Recorded information: Begin

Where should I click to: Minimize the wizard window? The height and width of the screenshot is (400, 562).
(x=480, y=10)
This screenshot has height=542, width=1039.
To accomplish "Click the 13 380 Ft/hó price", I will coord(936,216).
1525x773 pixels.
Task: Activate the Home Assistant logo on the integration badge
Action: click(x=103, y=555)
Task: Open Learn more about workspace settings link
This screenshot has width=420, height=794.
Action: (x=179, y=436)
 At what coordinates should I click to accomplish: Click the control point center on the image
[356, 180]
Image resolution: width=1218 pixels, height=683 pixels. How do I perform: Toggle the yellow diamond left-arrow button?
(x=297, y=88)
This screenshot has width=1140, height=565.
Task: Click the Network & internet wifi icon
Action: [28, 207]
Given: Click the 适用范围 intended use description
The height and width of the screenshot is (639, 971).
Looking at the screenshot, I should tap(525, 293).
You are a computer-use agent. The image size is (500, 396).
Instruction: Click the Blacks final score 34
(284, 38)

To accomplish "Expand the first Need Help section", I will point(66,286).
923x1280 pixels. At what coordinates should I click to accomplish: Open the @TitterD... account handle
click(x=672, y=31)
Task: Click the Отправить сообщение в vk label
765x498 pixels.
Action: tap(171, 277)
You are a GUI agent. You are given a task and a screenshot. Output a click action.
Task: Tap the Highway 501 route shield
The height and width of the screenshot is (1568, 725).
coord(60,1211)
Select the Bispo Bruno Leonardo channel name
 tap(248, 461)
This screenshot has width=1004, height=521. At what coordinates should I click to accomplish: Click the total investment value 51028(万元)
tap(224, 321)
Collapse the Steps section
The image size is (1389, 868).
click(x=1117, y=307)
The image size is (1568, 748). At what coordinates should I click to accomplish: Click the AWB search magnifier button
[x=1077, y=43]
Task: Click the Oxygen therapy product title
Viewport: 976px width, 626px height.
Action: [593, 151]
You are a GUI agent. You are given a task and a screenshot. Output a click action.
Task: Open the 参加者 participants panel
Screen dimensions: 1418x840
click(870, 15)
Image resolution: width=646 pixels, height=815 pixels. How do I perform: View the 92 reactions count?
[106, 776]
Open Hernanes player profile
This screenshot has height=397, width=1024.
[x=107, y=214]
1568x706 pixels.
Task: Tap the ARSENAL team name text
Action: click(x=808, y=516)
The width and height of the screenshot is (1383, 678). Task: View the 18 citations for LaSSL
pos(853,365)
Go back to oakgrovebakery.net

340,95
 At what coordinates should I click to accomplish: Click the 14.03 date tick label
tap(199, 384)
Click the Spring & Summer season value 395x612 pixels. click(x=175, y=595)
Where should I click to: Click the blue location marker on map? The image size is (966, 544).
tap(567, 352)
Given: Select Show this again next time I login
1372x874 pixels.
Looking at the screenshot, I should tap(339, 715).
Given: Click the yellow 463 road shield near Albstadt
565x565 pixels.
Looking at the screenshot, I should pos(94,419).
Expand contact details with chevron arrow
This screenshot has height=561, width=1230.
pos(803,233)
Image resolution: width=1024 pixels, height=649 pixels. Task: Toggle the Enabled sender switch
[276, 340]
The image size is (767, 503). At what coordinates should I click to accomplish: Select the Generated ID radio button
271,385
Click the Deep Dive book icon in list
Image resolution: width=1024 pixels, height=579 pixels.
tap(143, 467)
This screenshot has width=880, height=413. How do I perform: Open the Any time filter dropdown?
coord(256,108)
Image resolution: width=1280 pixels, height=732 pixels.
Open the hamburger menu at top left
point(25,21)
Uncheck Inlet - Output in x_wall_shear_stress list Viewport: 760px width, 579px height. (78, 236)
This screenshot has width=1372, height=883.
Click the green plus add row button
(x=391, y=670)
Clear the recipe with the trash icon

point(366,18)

Recorded information: End

--- Exercise description ---
The lines above need to be restated word for word, all of them.

--- Output of the exercise ---
Where should I click to: Minimize the wizard window? The height and width of the screenshot is (400, 562).
(x=480, y=10)
This screenshot has height=542, width=1039.
To accomplish "Click the 13 380 Ft/hó price", I will coord(936,216).
1525x773 pixels.
Task: Activate the Home Assistant logo on the integration badge
Action: click(x=103, y=555)
Task: Open Learn more about workspace settings link
This screenshot has width=420, height=794.
Action: (x=179, y=436)
 At what coordinates should I click to accomplish: Click the control point center on the image
[356, 180]
Image resolution: width=1218 pixels, height=683 pixels. How do I perform: Toggle the yellow diamond left-arrow button?
(x=297, y=88)
This screenshot has width=1140, height=565.
Task: Click the Network & internet wifi icon
Action: [28, 207]
Given: Click the 适用范围 intended use description
The height and width of the screenshot is (639, 971).
Looking at the screenshot, I should tap(525, 293).
You are a computer-use agent. The image size is (500, 396).
Instruction: Click the Blacks final score 34
(284, 38)

To accomplish "Expand the first Need Help section", I will point(66,286).
923x1280 pixels. At what coordinates should I click to accomplish: Open the @TitterD... account handle
click(x=672, y=31)
Task: Click the Отправить сообщение в vk label
765x498 pixels.
Action: tap(171, 277)
You are a GUI agent. You are given a task and a screenshot. Output a click action.
Task: Tap the Highway 501 route shield
The height and width of the screenshot is (1568, 725).
coord(60,1211)
Select the Bispo Bruno Leonardo channel name
 tap(248, 461)
This screenshot has width=1004, height=521. At what coordinates should I click to accomplish: Click the total investment value 51028(万元)
tap(224, 321)
Collapse the Steps section
The image size is (1389, 868).
click(x=1117, y=307)
The image size is (1568, 748). At what coordinates should I click to accomplish: Click the AWB search magnifier button
[x=1077, y=43]
Task: Click the Oxygen therapy product title
Viewport: 976px width, 626px height.
Action: [593, 151]
You are a GUI agent. You are given a task and a screenshot. Output a click action.
Task: Open the 参加者 participants panel
Screen dimensions: 1418x840
click(870, 15)
Image resolution: width=646 pixels, height=815 pixels. How do I perform: View the 92 reactions count?
[106, 776]
Open Hernanes player profile
This screenshot has height=397, width=1024.
[x=107, y=214]
1568x706 pixels.
Task: Tap the ARSENAL team name text
Action: click(x=808, y=516)
The width and height of the screenshot is (1383, 678). Task: View the 18 citations for LaSSL
pos(853,365)
Go back to oakgrovebakery.net

340,95
 At what coordinates should I click to accomplish: Click the 14.03 date tick label
tap(199, 384)
Click the Spring & Summer season value 395x612 pixels. click(x=175, y=595)
Where should I click to: Click the blue location marker on map? The image size is (966, 544).
tap(567, 352)
Given: Select Show this again next time I login
1372x874 pixels.
Looking at the screenshot, I should tap(339, 715).
Given: Click the yellow 463 road shield near Albstadt
565x565 pixels.
Looking at the screenshot, I should pos(94,419).
Expand contact details with chevron arrow
This screenshot has height=561, width=1230.
pos(803,233)
Image resolution: width=1024 pixels, height=649 pixels. Task: Toggle the Enabled sender switch
[276, 340]
The image size is (767, 503). At what coordinates should I click to accomplish: Select the Generated ID radio button
271,385
Click the Deep Dive book icon in list
Image resolution: width=1024 pixels, height=579 pixels.
tap(143, 467)
This screenshot has width=880, height=413. How do I perform: Open the Any time filter dropdown?
coord(256,108)
Image resolution: width=1280 pixels, height=732 pixels.
Open the hamburger menu at top left
point(25,21)
Uncheck Inlet - Output in x_wall_shear_stress list Viewport: 760px width, 579px height. (78, 236)
This screenshot has width=1372, height=883.
Click the green plus add row button
(x=391, y=670)
Clear the recipe with the trash icon

point(366,18)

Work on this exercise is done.